## Work instructions
Search the data for the string "computer" and copy each line where it turns up.

Extracted data START

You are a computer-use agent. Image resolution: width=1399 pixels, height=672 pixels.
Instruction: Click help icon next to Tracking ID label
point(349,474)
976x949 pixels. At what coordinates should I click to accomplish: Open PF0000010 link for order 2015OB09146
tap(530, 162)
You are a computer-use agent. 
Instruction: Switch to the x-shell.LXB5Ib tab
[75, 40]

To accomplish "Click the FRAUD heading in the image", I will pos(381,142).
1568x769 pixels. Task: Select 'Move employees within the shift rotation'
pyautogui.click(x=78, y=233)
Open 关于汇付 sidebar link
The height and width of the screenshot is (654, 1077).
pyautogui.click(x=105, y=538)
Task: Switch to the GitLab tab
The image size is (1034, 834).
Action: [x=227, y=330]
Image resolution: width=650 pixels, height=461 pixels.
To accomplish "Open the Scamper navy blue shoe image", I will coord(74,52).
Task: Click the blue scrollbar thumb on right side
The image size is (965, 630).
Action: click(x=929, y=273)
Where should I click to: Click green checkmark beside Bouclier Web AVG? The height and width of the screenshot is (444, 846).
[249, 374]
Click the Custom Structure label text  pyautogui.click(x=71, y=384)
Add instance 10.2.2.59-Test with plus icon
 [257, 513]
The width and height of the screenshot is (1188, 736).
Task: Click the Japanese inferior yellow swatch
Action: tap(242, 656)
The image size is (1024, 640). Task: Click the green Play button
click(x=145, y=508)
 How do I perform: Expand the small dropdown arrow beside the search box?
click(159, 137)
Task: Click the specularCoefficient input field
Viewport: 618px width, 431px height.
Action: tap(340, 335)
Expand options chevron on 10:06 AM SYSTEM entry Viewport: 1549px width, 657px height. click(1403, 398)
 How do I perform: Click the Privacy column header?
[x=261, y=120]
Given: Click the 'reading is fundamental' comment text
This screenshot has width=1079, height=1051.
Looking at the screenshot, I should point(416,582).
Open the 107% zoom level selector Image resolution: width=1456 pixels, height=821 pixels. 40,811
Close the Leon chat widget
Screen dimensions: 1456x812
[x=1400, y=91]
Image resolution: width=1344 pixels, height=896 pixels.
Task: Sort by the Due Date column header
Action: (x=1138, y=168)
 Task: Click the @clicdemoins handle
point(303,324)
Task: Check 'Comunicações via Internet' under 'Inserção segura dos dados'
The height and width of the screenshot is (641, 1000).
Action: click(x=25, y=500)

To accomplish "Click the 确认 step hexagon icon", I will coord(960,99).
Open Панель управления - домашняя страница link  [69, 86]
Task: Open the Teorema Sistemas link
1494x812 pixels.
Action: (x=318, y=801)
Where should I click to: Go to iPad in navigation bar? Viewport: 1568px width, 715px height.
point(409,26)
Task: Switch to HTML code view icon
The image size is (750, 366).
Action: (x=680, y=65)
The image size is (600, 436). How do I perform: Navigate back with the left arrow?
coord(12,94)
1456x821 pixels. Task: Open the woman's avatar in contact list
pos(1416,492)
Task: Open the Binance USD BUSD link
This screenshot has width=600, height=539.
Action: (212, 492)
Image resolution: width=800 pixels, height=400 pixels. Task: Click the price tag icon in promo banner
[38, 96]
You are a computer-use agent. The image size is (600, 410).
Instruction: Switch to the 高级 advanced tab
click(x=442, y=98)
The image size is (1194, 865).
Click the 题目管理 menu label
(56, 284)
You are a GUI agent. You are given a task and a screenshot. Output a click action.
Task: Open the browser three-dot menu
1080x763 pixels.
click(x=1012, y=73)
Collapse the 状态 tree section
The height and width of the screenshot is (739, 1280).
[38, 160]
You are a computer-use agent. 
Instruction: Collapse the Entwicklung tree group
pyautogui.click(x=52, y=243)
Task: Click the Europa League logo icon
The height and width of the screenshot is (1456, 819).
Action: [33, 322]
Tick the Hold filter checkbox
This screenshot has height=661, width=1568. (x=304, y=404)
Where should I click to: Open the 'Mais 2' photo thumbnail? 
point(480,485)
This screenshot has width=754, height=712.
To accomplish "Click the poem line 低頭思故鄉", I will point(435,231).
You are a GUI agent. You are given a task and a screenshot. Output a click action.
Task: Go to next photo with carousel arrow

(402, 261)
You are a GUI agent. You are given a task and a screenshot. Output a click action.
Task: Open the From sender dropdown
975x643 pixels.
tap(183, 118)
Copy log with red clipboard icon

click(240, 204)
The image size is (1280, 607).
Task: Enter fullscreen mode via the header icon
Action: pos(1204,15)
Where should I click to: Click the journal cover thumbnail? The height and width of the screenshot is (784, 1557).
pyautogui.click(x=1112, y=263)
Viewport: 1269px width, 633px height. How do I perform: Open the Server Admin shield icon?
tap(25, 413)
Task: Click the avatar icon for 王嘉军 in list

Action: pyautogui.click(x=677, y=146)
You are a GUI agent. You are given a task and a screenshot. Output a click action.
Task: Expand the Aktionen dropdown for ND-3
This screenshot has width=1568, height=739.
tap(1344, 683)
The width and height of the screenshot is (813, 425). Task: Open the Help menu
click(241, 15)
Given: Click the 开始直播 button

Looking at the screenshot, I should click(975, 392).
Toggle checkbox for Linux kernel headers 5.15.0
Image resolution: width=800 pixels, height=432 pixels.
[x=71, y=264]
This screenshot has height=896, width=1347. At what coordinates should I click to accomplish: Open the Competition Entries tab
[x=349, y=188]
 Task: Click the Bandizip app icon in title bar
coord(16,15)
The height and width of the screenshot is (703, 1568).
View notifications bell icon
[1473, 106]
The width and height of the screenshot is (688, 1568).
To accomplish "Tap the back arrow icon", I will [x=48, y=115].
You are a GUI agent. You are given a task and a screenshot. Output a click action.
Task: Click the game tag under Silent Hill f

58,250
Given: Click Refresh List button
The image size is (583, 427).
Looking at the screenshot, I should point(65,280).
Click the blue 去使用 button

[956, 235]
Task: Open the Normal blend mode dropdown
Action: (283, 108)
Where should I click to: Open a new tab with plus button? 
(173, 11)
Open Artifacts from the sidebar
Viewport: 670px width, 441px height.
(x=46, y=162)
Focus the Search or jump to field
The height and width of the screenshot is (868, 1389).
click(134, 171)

Extracted data END

## Result of the exercise
You are a computer-use agent. Image resolution: width=1399 pixels, height=672 pixels.
You are a computer-use agent. 
You are a computer-use agent. The image size is (600, 410).
You are a computer-use agent. 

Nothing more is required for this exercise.